======== KUTIPAN SUMBER

Inilah salah satu ancaman terbesar yang menghantui Indonesia. Belum lagi, virus radikalisme –sebagai bagian tak terpisahkan dari intoleransi –bersifat acak, sulit dideteksi lokus, aktor, sebab-musabbanya, ditambah agama sebagai bagian tak terpisahkan dari manusia sering dibawa-bawa sebagai alat legitimasi untuk melakukan tindakan intoleran. Jika kita berhasil dalam perang fisik, seharusnya hal yang sama juga dalam perang melawan virus intoleransi.
Dalam konteks menjalin hubungan yang damai dalam kemasyarakatan, berbangsa, dan bernegara, salah satu refleksi yang harus dijadikan tugas bersama adalah membebaskan diri dari belenggu virus intoleransi. Tugas ini merupakan tugas dan tanggung jawab bersama. Kerja-kerja kolektif untuk menangkal virus ini harus dijalankan dalam semua lini.
Dua Macam Kemerdekaan
Kemerdekaan sejatinya adalah kebebasan (freedom). Bebas untuk berpikir, bertindak, menentukan nasib sendiri; bebas menikmati hidup, lingkungan yang damai, keluarga yang guyup dan harmonis. Artinya inti terdalam kemerdekaan adalah adanya kebebasan. Tidak ada kebebasan sama dengan tidak ada kemerdekaan.
Immanuel Kant (1724-1804), seorang filsuf besar dari Jerman, membagi kemerdekaan kepada dua kelompok, yakni freedom from (bebas dari) dan freedom to (bebas untuk). Dalam tahap selanjutnya, gagasan ini dikembangkan oleh Isaiah Berlin (1909-1997).
Freedom from (bebas dari) merupakan kebebasan paling hakiki, yang setiap manusia selalu mendambakannya. Freedom from artinya bebas dari campur tangan dan intervensi orang lain. Dalam konteks negara, bebas dari campur tangan dan intervensi negara asing. Freedom from adalah kebebasan negatif, artinya menegasikan segala macam –apapun itu –yang bisa merusak diri, individu, atau negara.
Manifestasi dari freedom from adalah negara dan warganegara harus bebas dari segala kelaparan, kemiskinan, gangguan keamanan, aksi terorisme, penghinaan, ujaran kebencian, hoax, dan segala macam bentuk kejahatan yang bisa merusak kesejahteraan umum.
Virus intoleransi yang berujung pada tindakan radikalisme dan aksi terorisme adalah ancaman terhadap freedom from. Jika tidak ditanggulangi sejak dini, akan merusak kemerdekaan bangsa ini untuk menikmati kehidupan yang nyaman dan suasana yang aman.

================
======== DATA DITAMPILKAN

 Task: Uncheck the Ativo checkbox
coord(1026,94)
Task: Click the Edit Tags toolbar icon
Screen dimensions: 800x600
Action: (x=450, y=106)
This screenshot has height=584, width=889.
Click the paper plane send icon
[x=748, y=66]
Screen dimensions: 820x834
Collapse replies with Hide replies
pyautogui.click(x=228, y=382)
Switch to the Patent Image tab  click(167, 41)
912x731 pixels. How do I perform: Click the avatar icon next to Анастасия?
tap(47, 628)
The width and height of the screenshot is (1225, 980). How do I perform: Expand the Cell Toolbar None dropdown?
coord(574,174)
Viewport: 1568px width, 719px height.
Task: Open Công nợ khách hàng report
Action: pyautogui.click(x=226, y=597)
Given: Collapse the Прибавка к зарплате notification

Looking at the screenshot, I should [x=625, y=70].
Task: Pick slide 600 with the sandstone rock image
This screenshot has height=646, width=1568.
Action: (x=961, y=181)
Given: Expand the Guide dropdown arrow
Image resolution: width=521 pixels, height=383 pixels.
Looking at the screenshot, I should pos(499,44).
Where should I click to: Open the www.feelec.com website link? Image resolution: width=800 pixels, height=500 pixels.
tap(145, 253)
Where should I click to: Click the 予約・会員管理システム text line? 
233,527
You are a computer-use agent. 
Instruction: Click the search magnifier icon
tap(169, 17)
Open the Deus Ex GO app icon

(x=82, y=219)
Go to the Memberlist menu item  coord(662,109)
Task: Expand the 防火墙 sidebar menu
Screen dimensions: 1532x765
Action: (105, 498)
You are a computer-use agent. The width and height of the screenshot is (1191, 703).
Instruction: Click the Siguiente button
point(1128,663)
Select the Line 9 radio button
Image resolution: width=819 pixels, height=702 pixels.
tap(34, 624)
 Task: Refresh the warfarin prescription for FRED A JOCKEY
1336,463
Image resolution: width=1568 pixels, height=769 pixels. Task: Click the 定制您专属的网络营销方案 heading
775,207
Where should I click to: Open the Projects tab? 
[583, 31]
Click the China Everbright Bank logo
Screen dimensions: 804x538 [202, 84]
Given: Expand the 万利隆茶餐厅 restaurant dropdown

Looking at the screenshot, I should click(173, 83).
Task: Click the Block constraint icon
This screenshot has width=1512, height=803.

================

TUGAS ANDA —
A) Salin persis bagian teks tentang kemerdekaan antara "Virus intoleransi yang" dan "suasana yang aman.", termasuk kedua ujungnya.
B) Dalam teks tentang kemerdekaan, siapa yang kemudian mengembangkan gagasan Immanuel Kant tentang dua macam kemerdekaan?
C) Teruskan teks tentang kemerdekaan setelah kalimat terakhir yang ditampilkan.
Daftar tersebut tidak diperlukan untuk mengerjakan tugas.

HASIL LATIHAN —
A)
Virus intoleransi yang berujung pada tindakan radikalisme dan aksi terorisme adalah ancaman terhadap freedom from. Jika tidak ditanggulangi sejak dini, akan merusak kemerdekaan bangsa ini untuk menikmati kehidupan yang nyaman dan suasana yang aman.

B) Isaiah Berlin (1909-1997).

C)
Jika freedom from sudah terlaksana maka freedom to (bebas untuk) bisa diwujudkan. Freedom to adalah kebebasan untuk bertindak, berpikir, dan hidup sesuai dengan keinginan kita. Freedom to merupakan kebebasan bersifat positif. Artinya segala macama hak yang kita miliki bisa kita afirmasi.
Kebebasan untuk menikmati hidup damai, akses sekolah, lingkungan yang aman, dan menentukan masa depan yang cemerlang adalah bagian dari bentuk kemerdekaan kedua ini.
Dari Merdeka Menuju Damai
Intoleransi adalah salah satu perusak dan penghancur dua macam kemerdekaan (dari dan untuk) itu. Ia secara diam-diam bisa menggerogoti rasa nasionalisme setiap anak bangsa. Dengan paham, bahwa orang yang berseberangan dengan dirinya adalah musuh; dengan keyakinan bahwa pemerintahan dan sistem politik sekarang adalah taghut; dengan doktrin bahwa pancasila dan UDD 1945 tidak sesuai dengan hukum Tuhan, seseorang bisa saja menyerang, membuat terror, dan menyebar ketakutan.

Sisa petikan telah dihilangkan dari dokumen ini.